CMH are known to explode sending projectiles the speed of bullets.  can REALLY ruin your day if you're not careful


----------



## BBFan (Oct 4, 2009)

cuy103 said:
			
		

> Thanks THG, I think I'll take your advice and purchase a complete set.
> 
> As for the fans, I am using a 3x3x9 space which is a grow tent. I'm not using a closet, just the tent inside a vacant room. The AC is on for the entire house which I think will not effect the temperature inside the tent. I live on the east coast, so the temps are beginning steadily decreasing.
> 
> What type of fan and how much power do I need for that space? I've read and heard that exhausts are "better" than inline fans because "pulling air is more efficient than pushing."


 
Hi Cuy-

You have 81 cubic feet of space in your tent. A fan rated at 90 cfm's (cubic feet per minute) will be more than sufficient, as you will be "changing" your air inside your tent once every minute. Using it as an exhaust would be more effective- just make sure you have an intake- a vent or hole for the air to come in. I've found the most efficient way is to intake low, exhaust high. I keep my exhaust fan up near the canopy of my plants and the intake at the floor.

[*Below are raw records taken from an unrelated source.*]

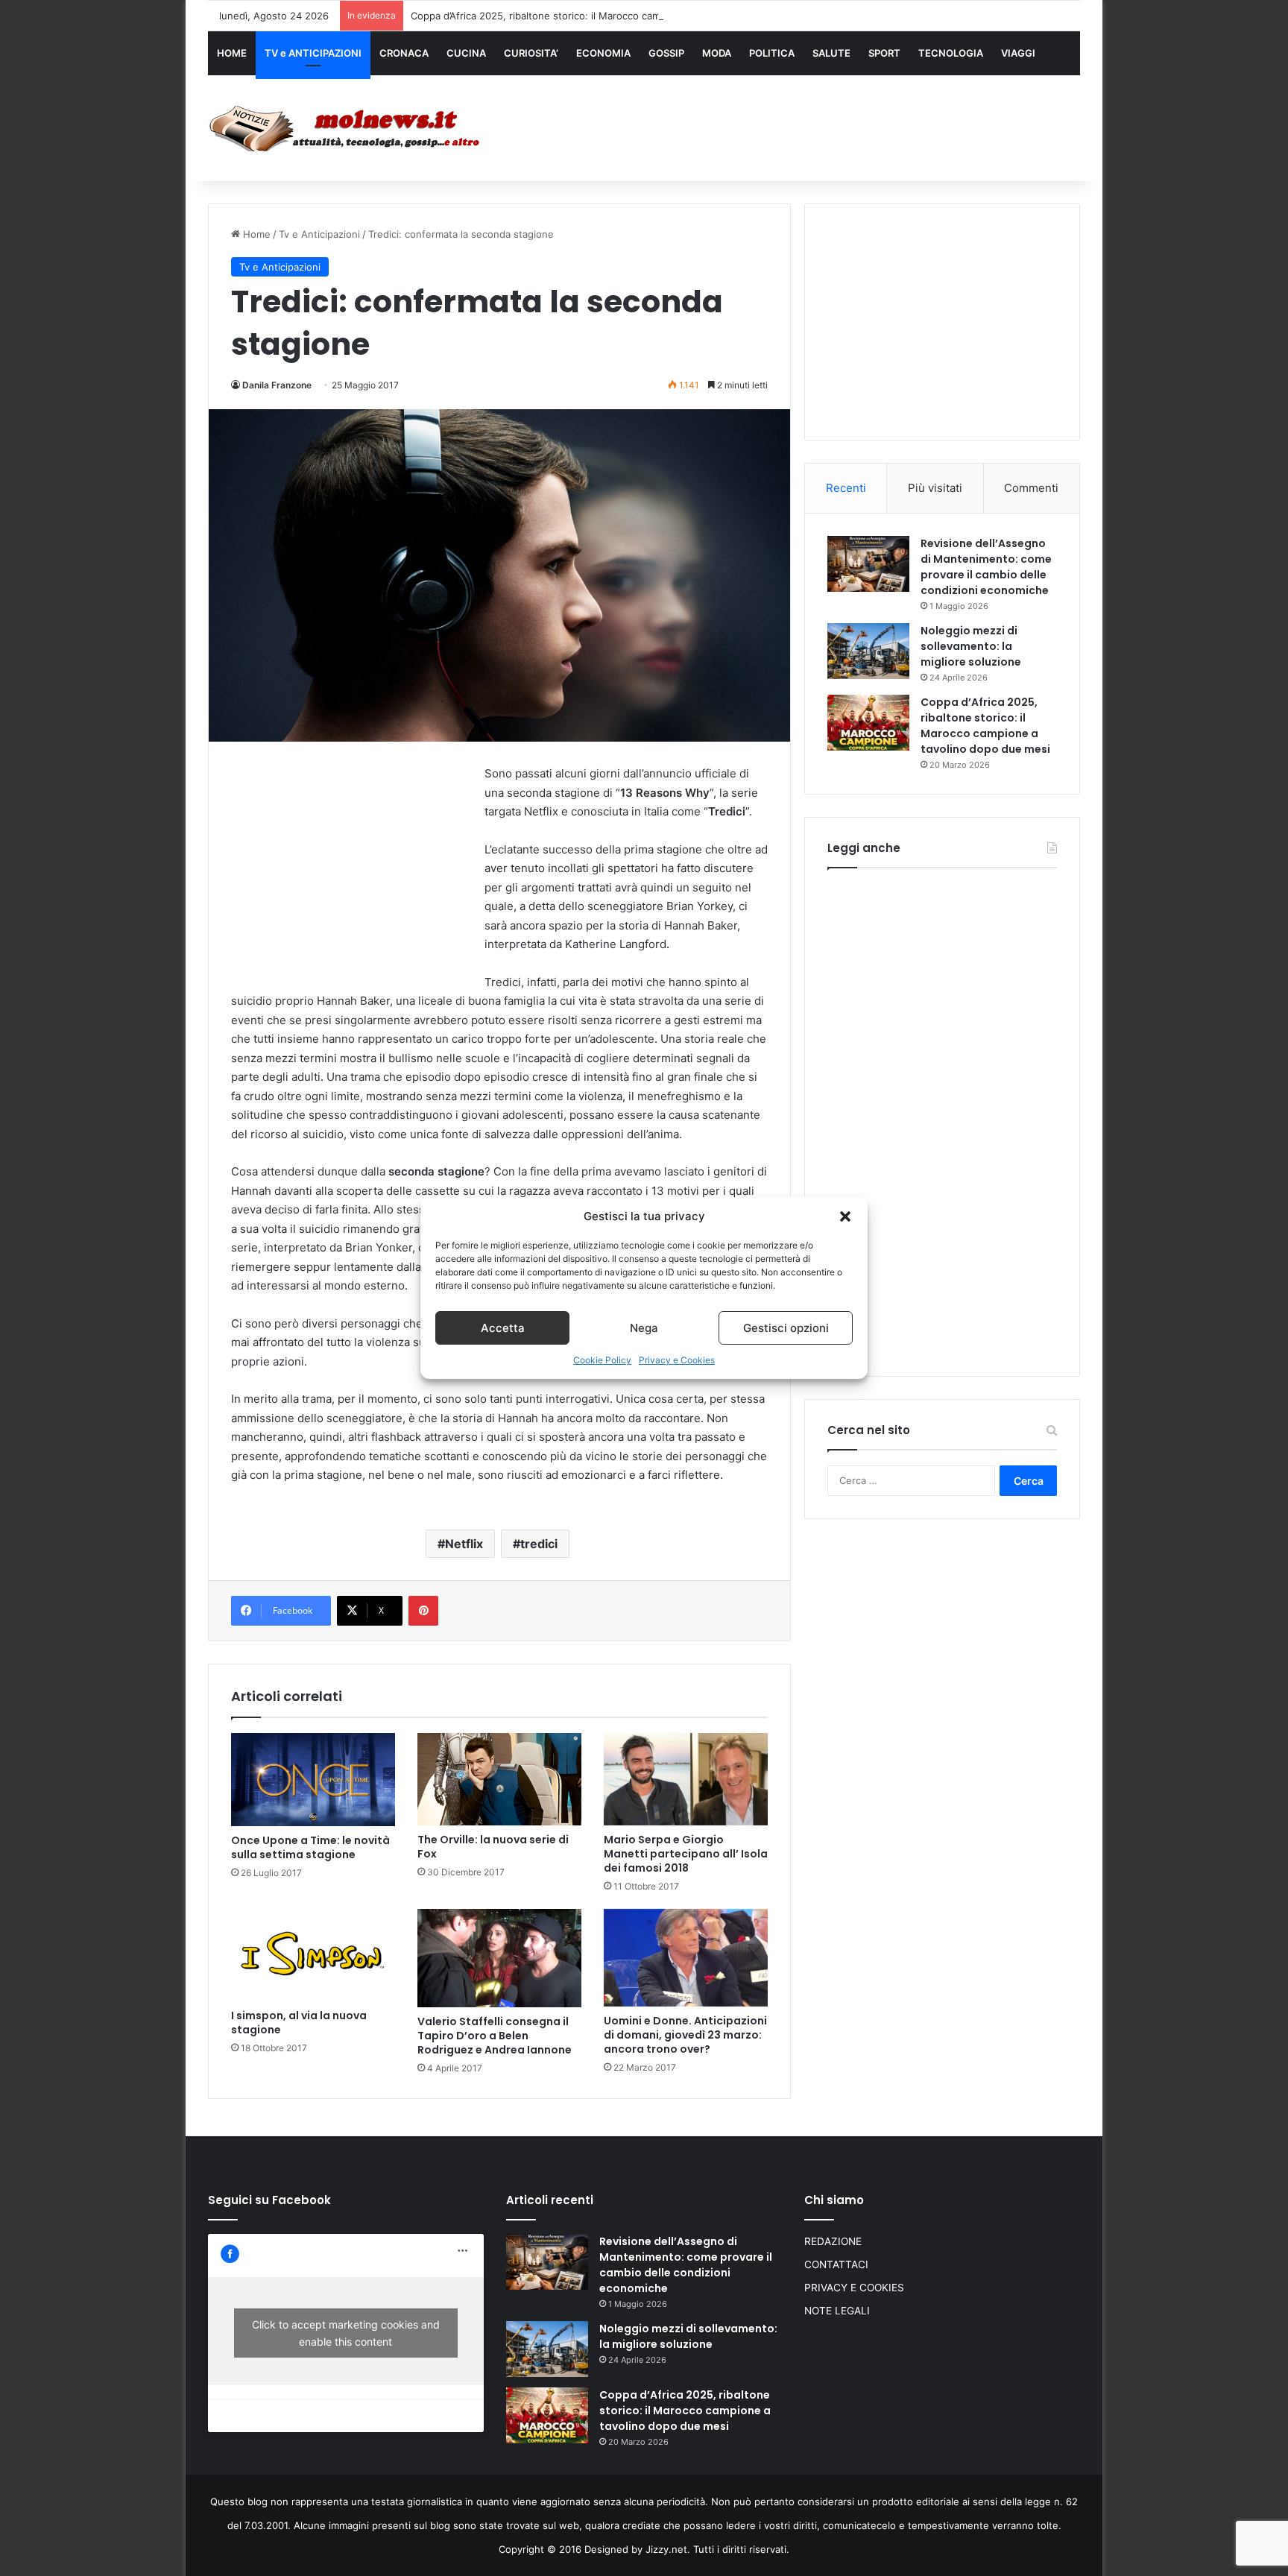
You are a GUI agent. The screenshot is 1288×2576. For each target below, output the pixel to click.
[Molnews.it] (346, 128)
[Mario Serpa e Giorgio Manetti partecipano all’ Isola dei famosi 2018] (686, 1779)
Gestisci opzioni (786, 1328)
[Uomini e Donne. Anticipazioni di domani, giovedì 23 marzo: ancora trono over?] (686, 1958)
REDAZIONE (833, 2241)
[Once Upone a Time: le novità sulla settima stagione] (313, 1780)
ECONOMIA (603, 53)
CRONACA (404, 53)
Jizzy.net (666, 2549)
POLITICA (772, 53)
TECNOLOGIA (950, 53)
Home (255, 234)
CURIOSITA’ (531, 53)
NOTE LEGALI (837, 2311)
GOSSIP (666, 53)
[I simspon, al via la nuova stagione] (313, 1955)
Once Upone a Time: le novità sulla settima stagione (310, 1847)
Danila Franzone (277, 385)
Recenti (846, 488)
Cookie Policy (602, 1360)
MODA (716, 53)
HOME (232, 53)
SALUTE (831, 53)
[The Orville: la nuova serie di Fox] (499, 1779)
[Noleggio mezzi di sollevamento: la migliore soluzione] (868, 651)
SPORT (884, 53)
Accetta (503, 1328)
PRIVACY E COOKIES (854, 2288)
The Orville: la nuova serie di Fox (493, 1846)
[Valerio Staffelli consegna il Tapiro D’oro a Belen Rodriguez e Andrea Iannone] (499, 1958)
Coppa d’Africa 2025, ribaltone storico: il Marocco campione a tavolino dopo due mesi (608, 16)
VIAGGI (1018, 53)
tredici (539, 1543)
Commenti (1031, 488)
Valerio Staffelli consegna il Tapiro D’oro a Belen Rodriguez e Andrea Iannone (494, 2035)
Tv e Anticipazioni (319, 234)
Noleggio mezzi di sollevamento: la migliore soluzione (971, 646)
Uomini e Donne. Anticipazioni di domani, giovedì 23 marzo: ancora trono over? (685, 2034)
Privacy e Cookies (677, 1360)
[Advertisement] (793, 124)
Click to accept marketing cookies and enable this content (346, 2333)
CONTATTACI (836, 2264)
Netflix (464, 1543)
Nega (644, 1328)
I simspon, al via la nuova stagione (299, 2022)
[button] (845, 1216)
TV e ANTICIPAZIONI (313, 53)
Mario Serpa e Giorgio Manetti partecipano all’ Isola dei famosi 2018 (686, 1853)
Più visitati (935, 488)
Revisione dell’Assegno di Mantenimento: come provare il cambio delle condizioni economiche (986, 567)
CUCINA (466, 53)
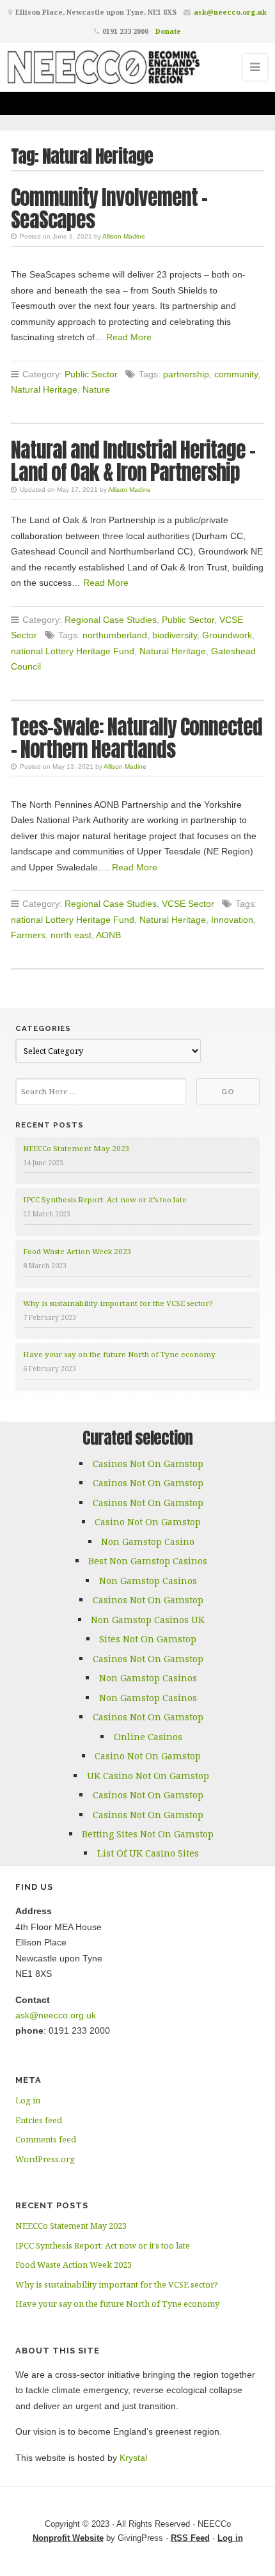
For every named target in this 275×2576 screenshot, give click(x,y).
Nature (96, 389)
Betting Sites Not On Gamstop (148, 1834)
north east (71, 935)
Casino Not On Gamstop (148, 1522)
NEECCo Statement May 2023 (76, 1148)
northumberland (114, 635)
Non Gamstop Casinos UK (148, 1620)
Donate (168, 31)
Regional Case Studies (111, 620)
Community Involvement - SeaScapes (109, 208)
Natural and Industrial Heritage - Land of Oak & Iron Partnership (133, 461)
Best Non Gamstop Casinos (147, 1561)
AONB (108, 935)
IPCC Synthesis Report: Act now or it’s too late (105, 1199)
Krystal (133, 2458)
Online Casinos (148, 1737)
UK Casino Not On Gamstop (148, 1776)
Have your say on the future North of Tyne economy (119, 1354)
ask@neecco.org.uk (230, 12)
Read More (129, 337)
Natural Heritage (44, 389)
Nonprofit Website (68, 2538)
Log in (27, 2100)
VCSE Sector (188, 904)
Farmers (28, 935)
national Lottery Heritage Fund (72, 651)
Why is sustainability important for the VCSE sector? (117, 1303)
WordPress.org (45, 2159)
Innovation (232, 920)
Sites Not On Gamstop (147, 1639)
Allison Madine (123, 236)
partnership (186, 374)
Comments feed (45, 2139)
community (236, 374)
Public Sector (91, 374)
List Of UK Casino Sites (148, 1853)
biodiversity (174, 635)
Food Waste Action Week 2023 (77, 1251)
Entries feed (38, 2120)
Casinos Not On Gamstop (148, 1463)
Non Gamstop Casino (147, 1541)
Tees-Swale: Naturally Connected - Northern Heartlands (136, 738)
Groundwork (227, 635)
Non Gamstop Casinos (148, 1581)
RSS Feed (190, 2538)
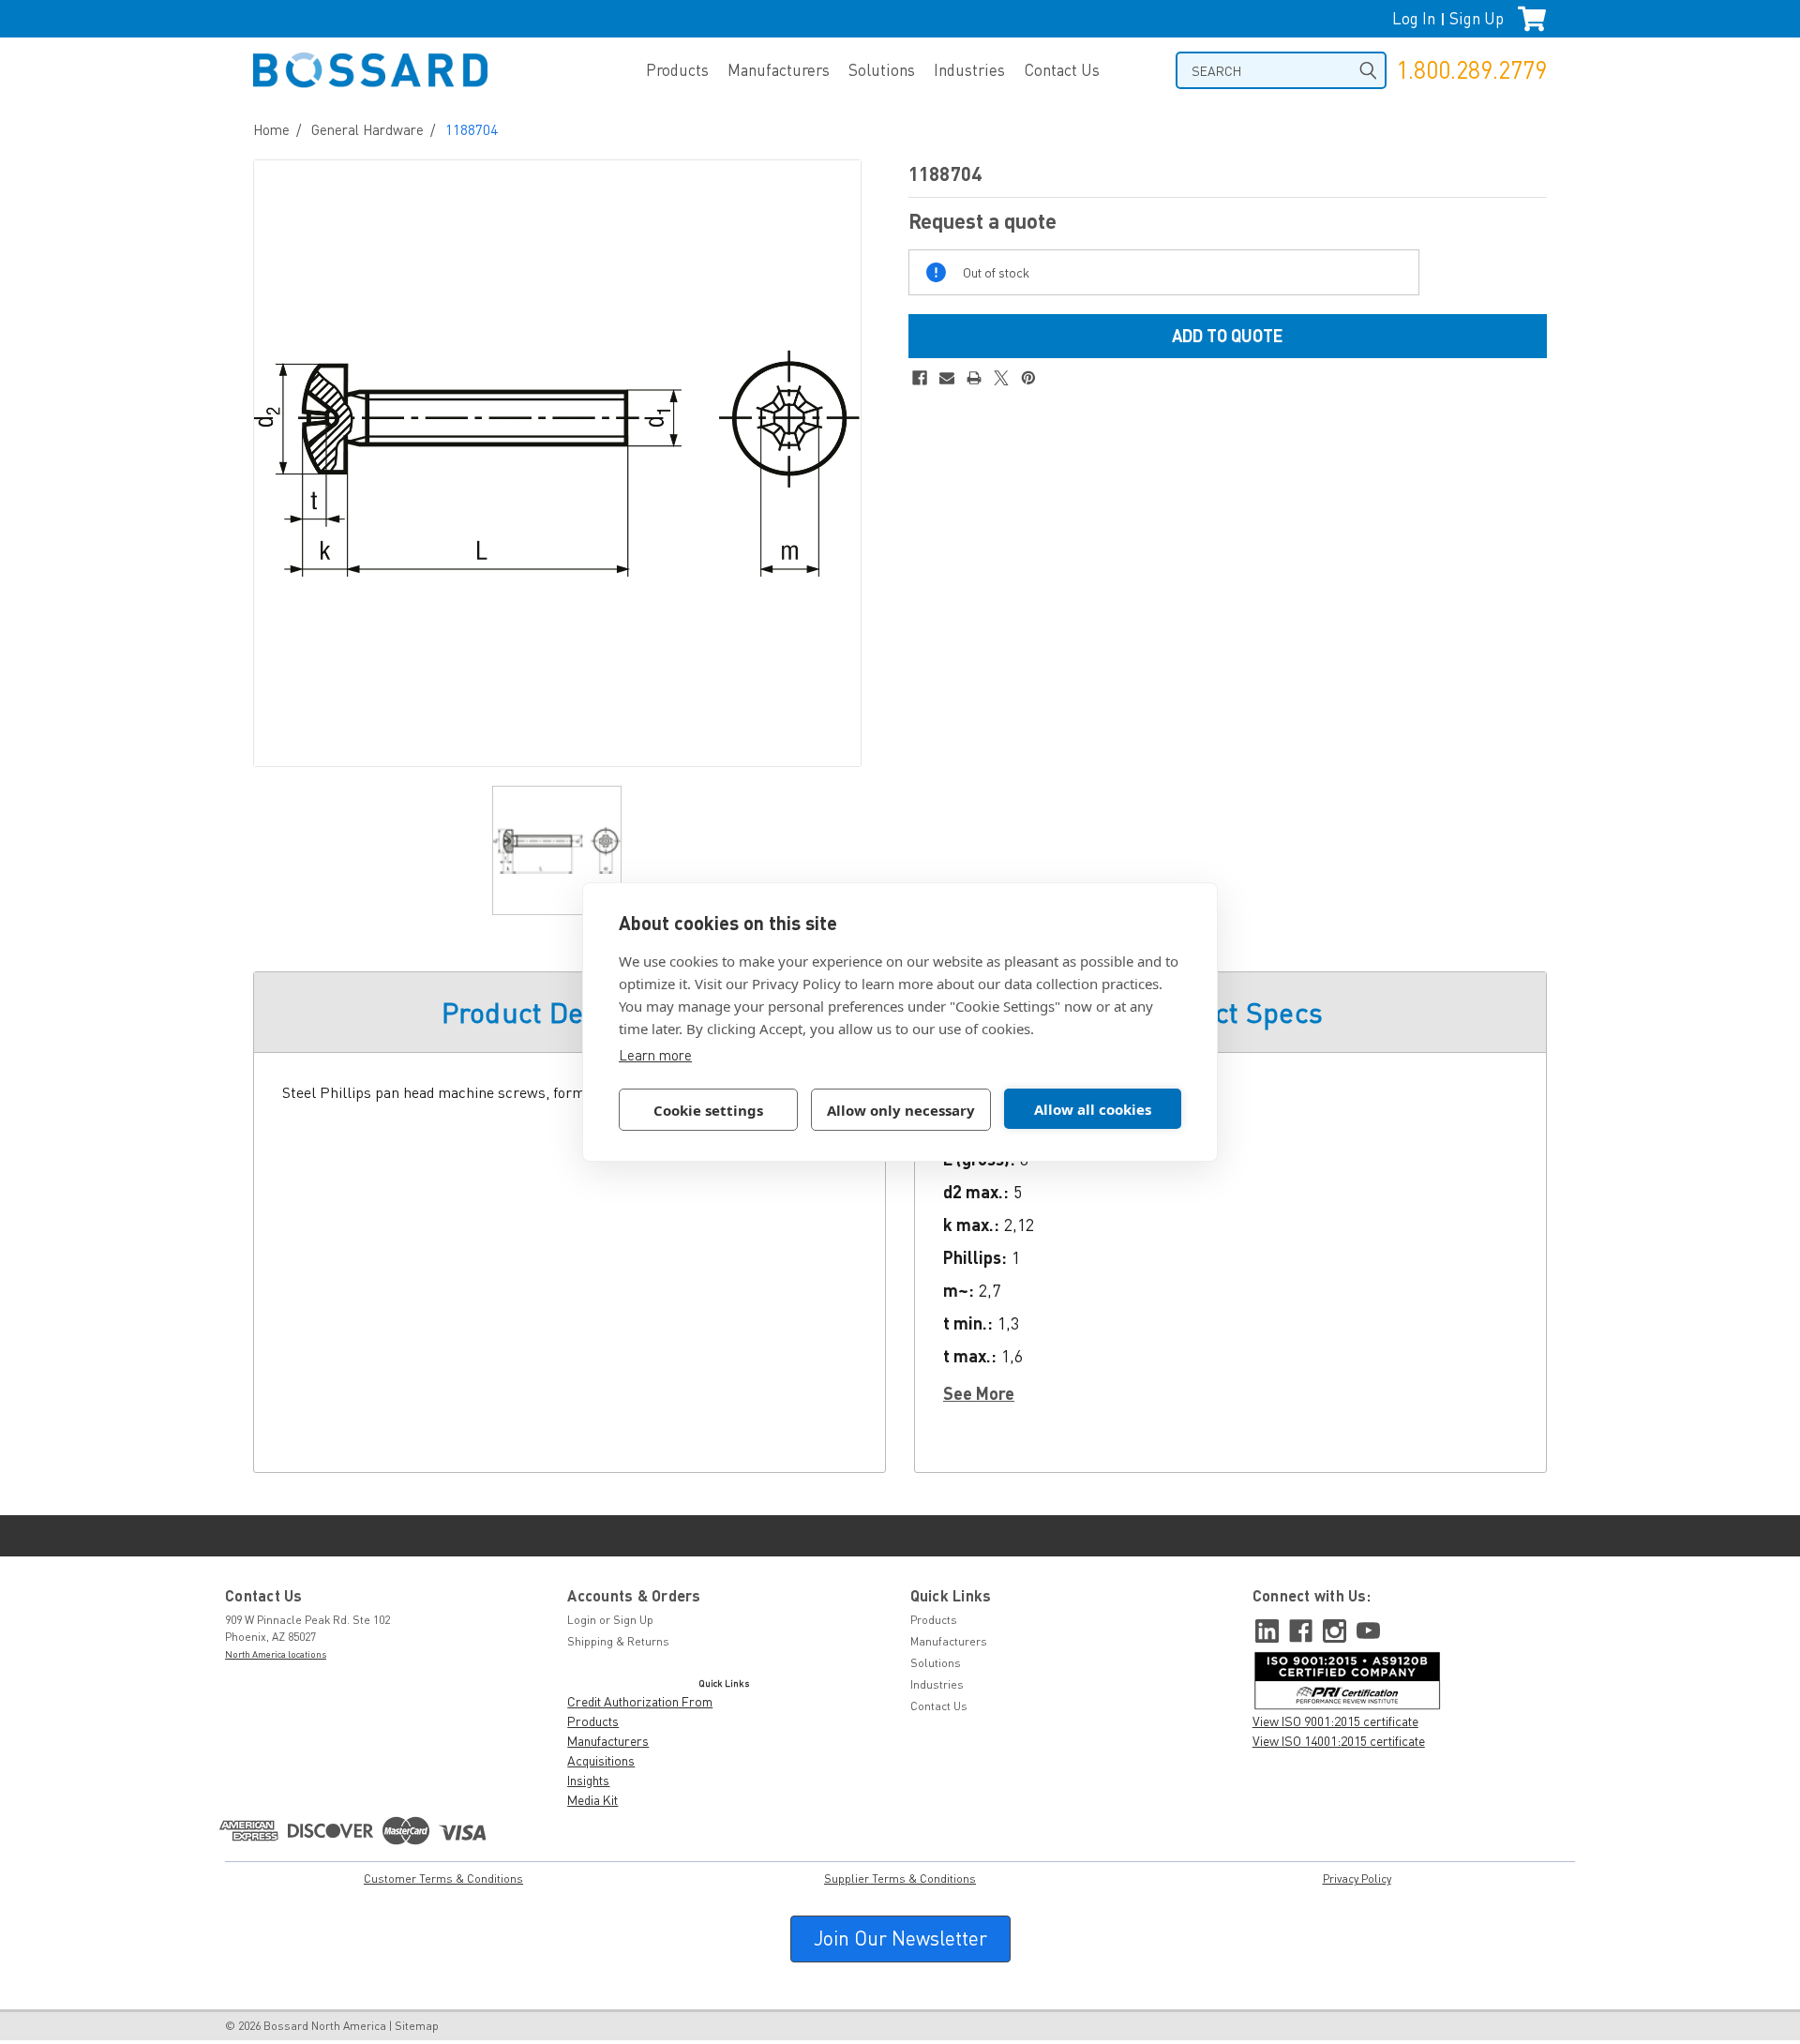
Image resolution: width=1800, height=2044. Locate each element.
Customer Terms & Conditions (443, 1878)
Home (271, 129)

The air outside and it's temperature (ambient temperature) of your grow room or tent is also important. If you're drawing your air from this space (as opposed to running a pipe to outside) the cooler the air you're drawing in, the more effect it will have on cooling your space- the closer you can get to your lights.

Hope this helps.


----------



## cuy103 (Oct 4, 2009)

Thanks BBFan!  That helped a lot!



			
				BBFan said:
			
		

> - just make sure you have an intake- a vent or hole for the air to come in. I've found the most efficient way is to intake low, exhaust high. I keep my exhaust fan up near the canopy of my plants and the intake at the floor.



Are you saying I should have two fans?  One intake on the bottom and an exhaust at the top?

Or are you saying that I should just make sure to have a hole or vent on the bottom for the fresh air to intake?


----------



## BBFan (Oct 4, 2009)

cuy103 said:
			
		

> Are you saying I should have two fans? One intake on the bottom and an exhaust at the top?
> 
> Or are you saying that I should just make sure to have a hole or vent on the bottom for the fresh air to intake?


 
Hi CUY- Glad it helped. Some will say you need 2 fans. It can only help draw more CO2 into your space.

IMHO if you're not having issues controlling temperature and your plants are doing well, you can get away with one. I have my intake fan on a seperate timer and only use it periodically- but I have my grow box in a small room and must occasionally open the door to the room for better air exchange.


----------